Cómo es un día siendo miembro del Club de Santa María
Despertar sin prisa, rodeado de naturaleza y con la certeza de que cada momento del día está diseñado para tu bienestar… y el de tu familia. Así comienza un día siendo parte del Club de Santa María.
La mañana inicia con energía. Puedes elegir entre clases deportivas guiadas, entrenar en el gimnasio completamente equipado o disfrutar de las canchas para diferentes deportes, donde cada actividad se convierte en parte de tu estilo de vida.
Mientras tanto, los más pequeños viven su propia experiencia: zonas infantiles seguras y diseñadas para su diversión, donde pueden jugar, explorar y hacer nuevos amigos en un entorno pensado para ellos.
Aquí, cada miembro de la familia encuentra su espacio, pero todos comparten lo esencial: bienestar y tranquilidad.

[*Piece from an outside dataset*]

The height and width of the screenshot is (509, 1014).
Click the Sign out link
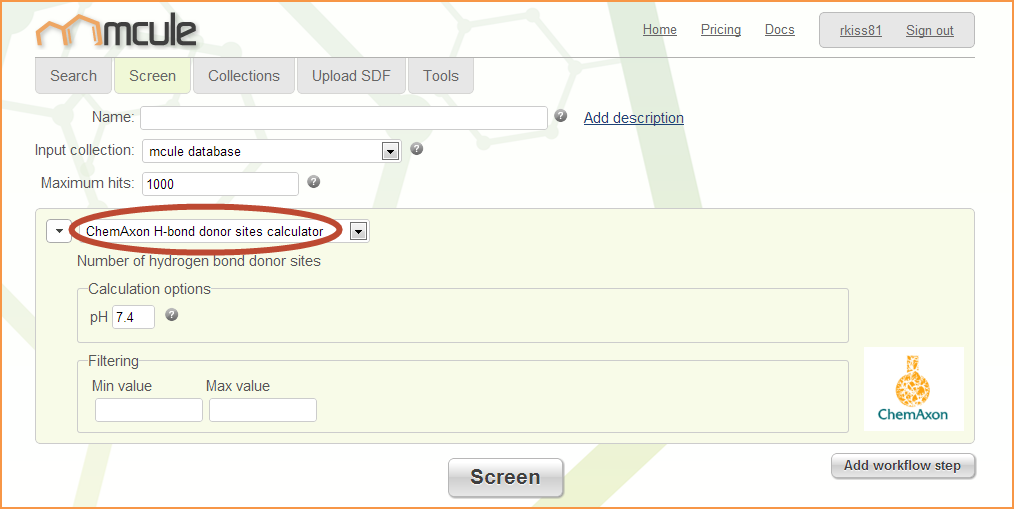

Después, el ritmo cambia. Es momento de hacer una pausa y disfrutar de las áreas húmedas, pensadas para desconectarte, recuperar energía y regalarte tiempo de calidad.
Al mediodía —o en cualquier momento del día— el punto de encuentro es el restaurante Nativo. Mucho más que un lugar para comer, es el corazón social del club. Un espacio donde puedes tomar algo, compartir un brunch relajado, disfrutar un almuerzo en familia o cerrar el día con una cena especial.

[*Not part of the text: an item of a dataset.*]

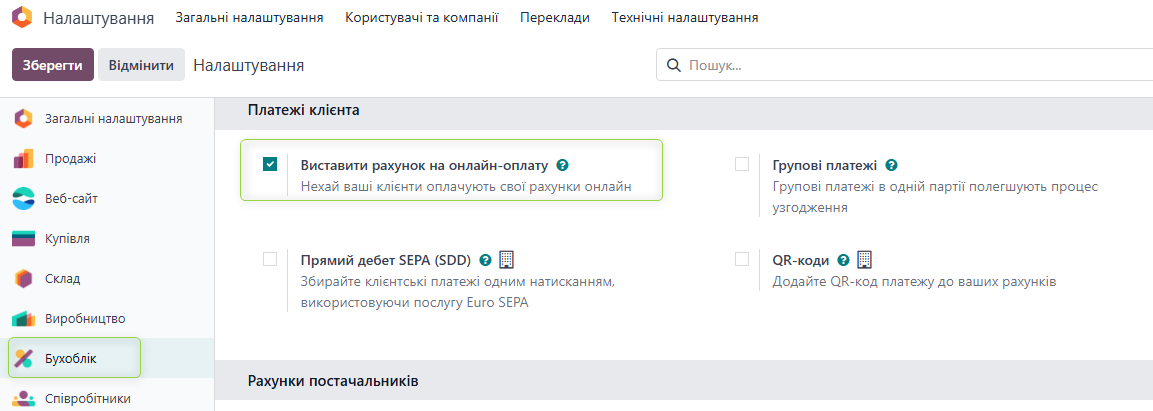
Task: Open Купівля settings via its sidebar icon
Action: pyautogui.click(x=24, y=239)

La tarde fluye entre actividades, encuentros y momentos personales. Mientras los niños siguen disfrutando de sus espacios, tú puedes conectar con otros miembros o simplemente disfrutar del entorno.
Y cuando cae la noche, el club cobra una nueva energía. La comunidad se reúne y planes como la noche de karaoke convierten cualquier día en una experiencia memorable.
Al final, no se trata solo de todo lo que puedes hacer, sino de cómo se siente vivirlo.
Ser parte del Club de Santa María es encontrar un lugar donde tu vida, tu bienestar y tu familia convivan en perfecto equilibrio.